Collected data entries
• • •
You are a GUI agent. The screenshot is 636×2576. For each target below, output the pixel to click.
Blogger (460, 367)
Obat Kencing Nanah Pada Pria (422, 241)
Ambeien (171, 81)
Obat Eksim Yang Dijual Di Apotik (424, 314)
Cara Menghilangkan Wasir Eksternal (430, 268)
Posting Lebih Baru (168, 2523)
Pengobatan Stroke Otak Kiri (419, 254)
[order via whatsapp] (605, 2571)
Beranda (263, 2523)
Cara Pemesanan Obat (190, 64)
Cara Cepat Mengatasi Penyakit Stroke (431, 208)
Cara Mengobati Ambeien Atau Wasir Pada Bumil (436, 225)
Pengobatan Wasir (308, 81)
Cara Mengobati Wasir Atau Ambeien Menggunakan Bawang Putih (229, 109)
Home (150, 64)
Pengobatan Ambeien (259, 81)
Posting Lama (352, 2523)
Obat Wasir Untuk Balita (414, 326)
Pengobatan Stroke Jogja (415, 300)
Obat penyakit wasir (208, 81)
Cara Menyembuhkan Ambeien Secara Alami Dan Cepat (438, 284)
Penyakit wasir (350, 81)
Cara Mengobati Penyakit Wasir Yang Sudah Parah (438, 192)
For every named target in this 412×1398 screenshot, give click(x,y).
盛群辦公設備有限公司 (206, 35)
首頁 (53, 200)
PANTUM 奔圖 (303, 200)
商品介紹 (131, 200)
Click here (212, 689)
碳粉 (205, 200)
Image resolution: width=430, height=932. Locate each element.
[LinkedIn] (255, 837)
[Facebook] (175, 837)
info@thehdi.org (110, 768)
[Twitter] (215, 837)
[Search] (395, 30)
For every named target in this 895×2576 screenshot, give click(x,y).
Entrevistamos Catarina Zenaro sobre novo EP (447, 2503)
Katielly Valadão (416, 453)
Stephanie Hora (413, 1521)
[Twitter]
• • •
**What is expected**
Nothing in the entries may be left out; each line is to be output exactly.

**Problem solution**
You are a GUI agent. The screenshot is 636×2576. For each target below, output the pixel to click.
Blogger (460, 367)
Obat Kencing Nanah Pada Pria (422, 241)
Ambeien (171, 81)
Obat Eksim Yang Dijual Di Apotik (424, 314)
Cara Menghilangkan Wasir Eksternal (430, 268)
Posting Lebih Baru (168, 2523)
Pengobatan Stroke Otak Kiri (419, 254)
[order via whatsapp] (605, 2571)
Beranda (263, 2523)
Cara Pemesanan Obat (190, 64)
Cara Cepat Mengatasi Penyakit Stroke (431, 208)
Cara Mengobati Ambeien Atau Wasir Pada Bumil (436, 225)
Pengobatan Wasir (308, 81)
Cara Mengobati Wasir Atau Ambeien Menggunakan Bawang Putih (229, 109)
Home (150, 64)
Pengobatan Ambeien (259, 81)
Posting Lama (352, 2523)
Obat Wasir Untuk Balita (414, 326)
Pengobatan Stroke Jogja (415, 300)
Obat penyakit wasir (208, 81)
Cara Menyembuhkan Ambeien Secara Alami Dan Cepat (438, 284)
Penyakit wasir (350, 81)
Cara Mengobati Penyakit Wasir Yang Sudah Parah (438, 192)
For every named target in this 412×1398 screenshot, give click(x,y).
盛群辦公設備有限公司 (206, 35)
首頁 (53, 200)
PANTUM 奔圖 (303, 200)
商品介紹 (131, 200)
Click here (212, 689)
碳粉 (205, 200)
Image resolution: width=430, height=932. Locate each element.
[LinkedIn] (255, 837)
[Facebook] (175, 837)
info@thehdi.org (110, 768)
[Twitter] (215, 837)
[Search] (395, 30)
For every named target in this 895×2576 screenshot, give click(x,y).
Entrevistamos Catarina Zenaro sobre novo EP (447, 2503)
Katielly Valadão (416, 453)
Stephanie Hora (413, 1521)
[Twitter]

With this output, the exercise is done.